> **WHAT IS BEING ASKED**
Find the string "screenshot" in the records and copy each line where it occurs.

> **PROVIDED RECORDS**
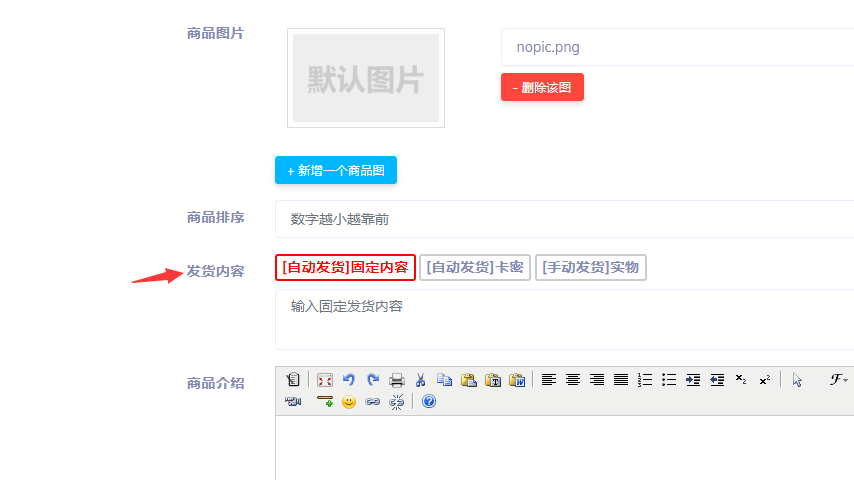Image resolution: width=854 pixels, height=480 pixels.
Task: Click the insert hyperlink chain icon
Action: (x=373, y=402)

...

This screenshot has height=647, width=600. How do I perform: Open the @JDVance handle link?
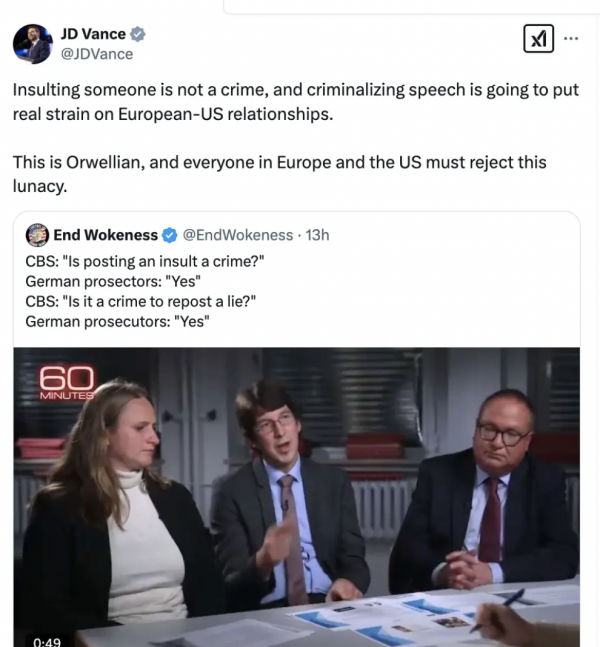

--

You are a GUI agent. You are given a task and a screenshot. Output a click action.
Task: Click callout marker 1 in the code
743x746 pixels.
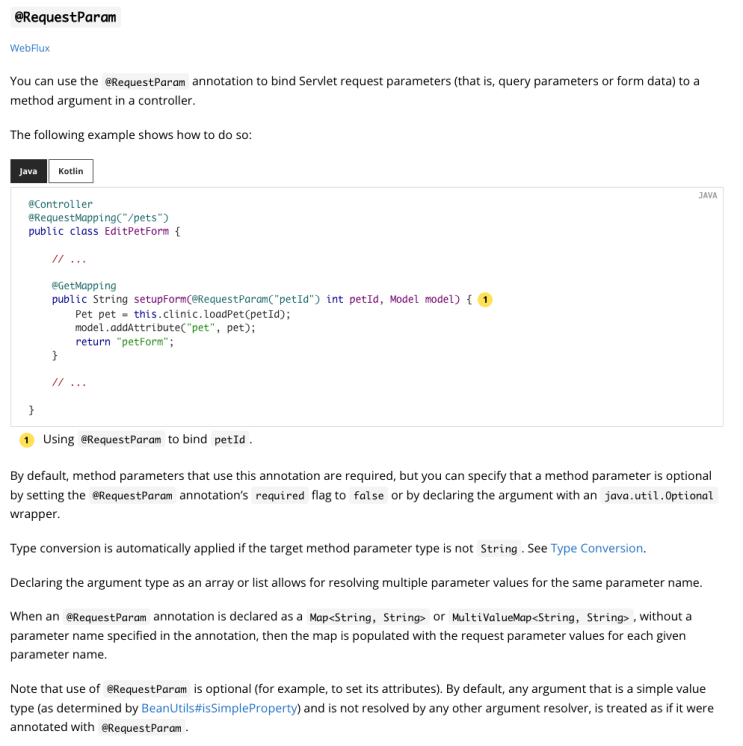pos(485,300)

> **WRITTEN ANSWER**
This screenshot has height=647, width=600. How do I perform: Open the @JDVance handle link?
You are a GUI agent. You are given a task and a screenshot. Output a click action.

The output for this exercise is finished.